Federal Reserve Bank of New York President William C. Dudley said the pace of improving oversight of over-the-counter derivatives is too slow and regulators may not “go far enough” in curbing risk in the financial system.
“There are significant risks that we will fall short in this arena relative to what we are likely to achieve elsewhere,” Dudley said today in remarks in Paris.
Several nations including the U.S. are trying to align and strengthen rules for the $633 trillion market for swaps and other over-the-counter derivatives. The financial instruments became a target for tougher oversight after the 2008 collapse of Lehman Brothers Holdings Inc. and the rescue of American International Group Inc., two of the largest traders in credit-default swaps.
Plans for international cooperation include boosting the use of clearinghouses, pushing activity onto regulated markets and requiring banks to put up more collateral.

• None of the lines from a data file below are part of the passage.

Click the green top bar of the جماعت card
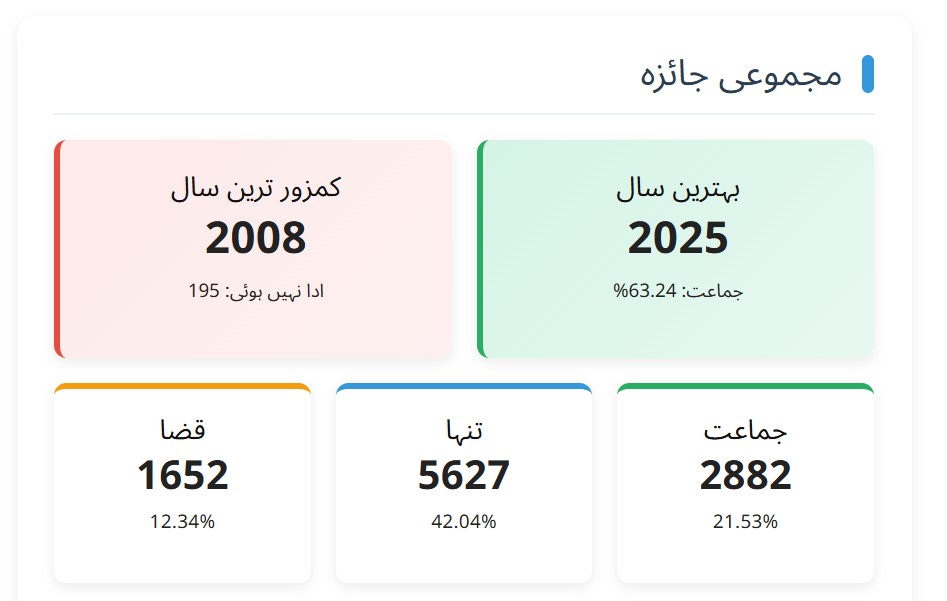This screenshot has width=947, height=601. [x=745, y=385]
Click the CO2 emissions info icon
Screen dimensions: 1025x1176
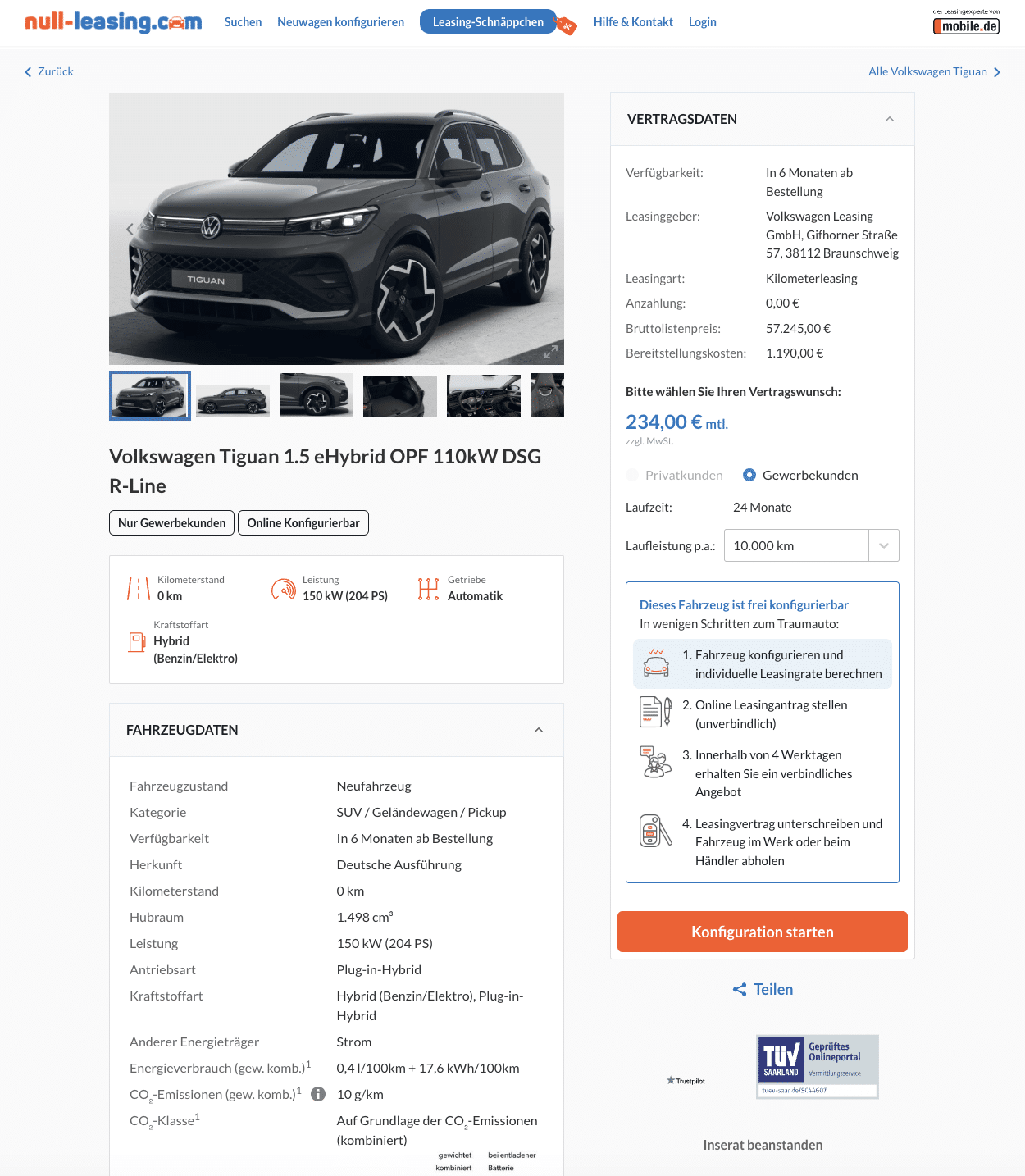319,1094
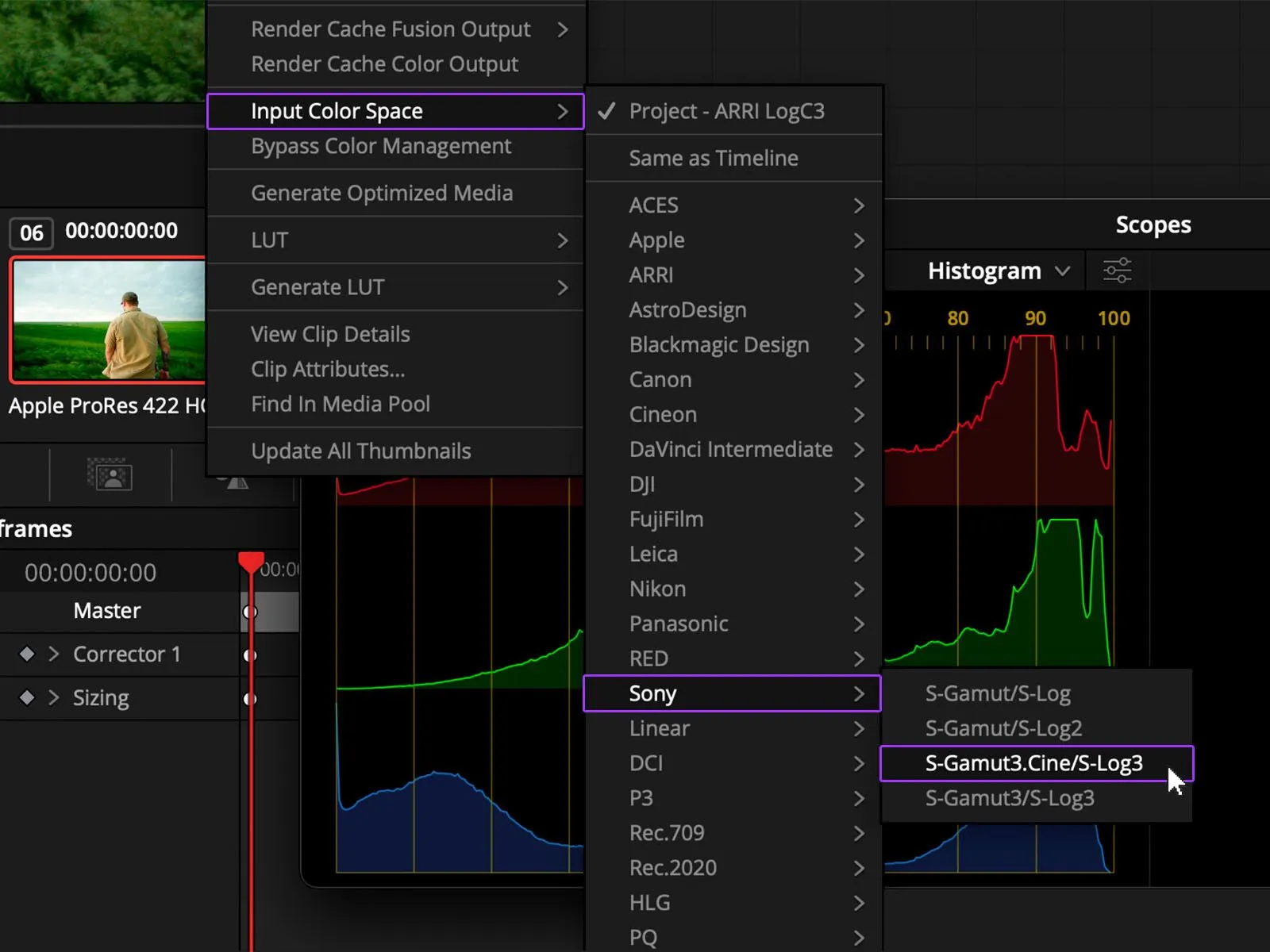Image resolution: width=1270 pixels, height=952 pixels.
Task: Click the Corrector 1 track keyframe dot
Action: (250, 655)
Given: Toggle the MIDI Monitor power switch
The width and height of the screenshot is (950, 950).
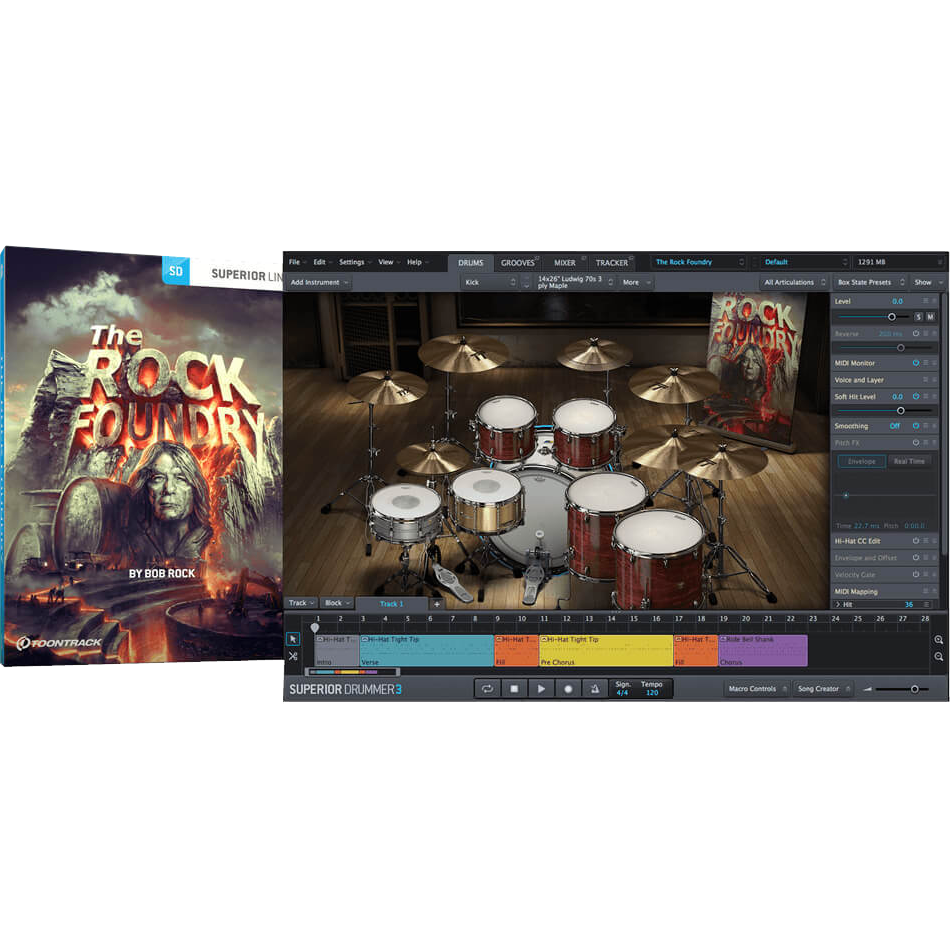Looking at the screenshot, I should pyautogui.click(x=915, y=363).
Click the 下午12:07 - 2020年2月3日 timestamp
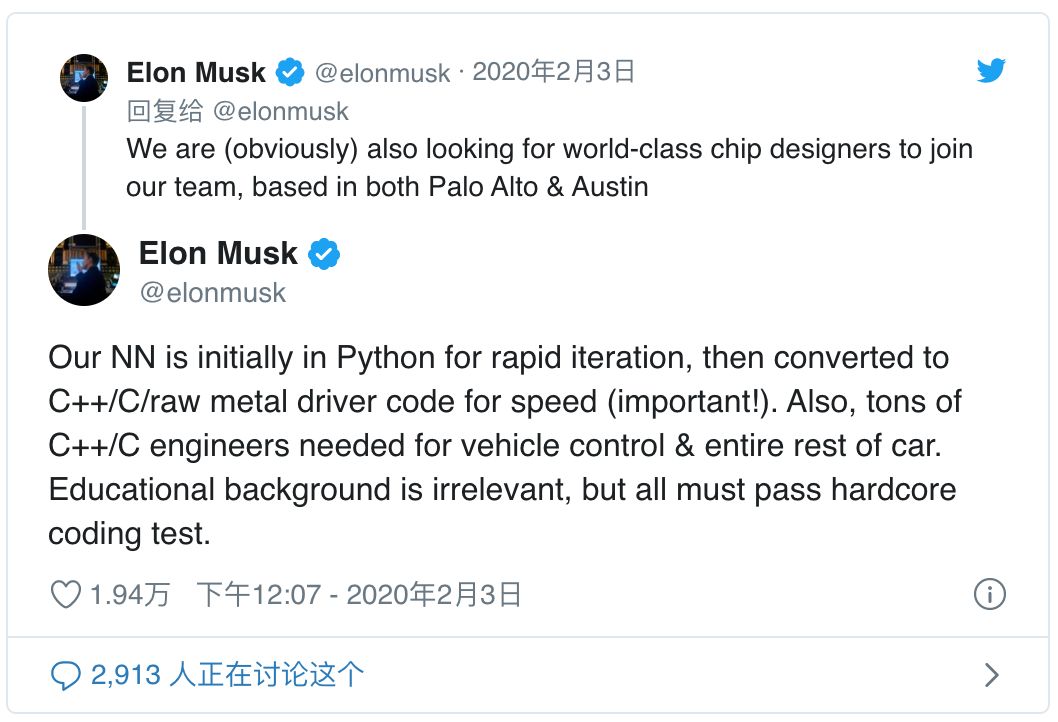The width and height of the screenshot is (1058, 722). [359, 594]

“What matters is not the standardization of OTC derivatives, central clearing or the use of the trade repositories per se, but instead the results that flow from these efforts,” Dudley said. “These institutions are just devices to achieve an end -- less risk, more robustness and greater transparency.”
Dudley, who didn’t comment on the outlook for monetary policy or the economy, said he’s concerned regulators aren’t “yet close to a harmonized, robust OTCD system” as the pace of additional oversight has been too slow.
“It seems to me that we have made much more progress in strengthening individual institutions through higher bank capital and liquidity requirements than we have made in reducing risk in the OTCD space,” Dudley said.
“Some of this is inevitable because OTCD reform is harder” and “requires the creation of new institutions to clear such trades or to house the trade information,” Dudley said.
Increased regulation of OTC derivatives should reduce the risk of funding runs and make the markets “more resilient” and less prone to being “a source of contagion in stressed environments,” he said.
The New York Fed chief said he’s concerned that trades “may not be standardized to the fullest degree possible” and that regulators should “be prepared to push harder for further standardization.” Regulators must also “push against” the “race to the bottom” of central counterparties seeking to maximize profits at the expense of compliance with best practices, he said.
Dudley called for global cooperation and “continued efforts across all stakeholders” to achieve regulators’ goals.
“Authorities must continue to coordinate their oversight of global infrastructures,” he said. One of the reasons progress is difficult is because it “requires national legislation to be flexible enough so that it can work coherently on a global basis.”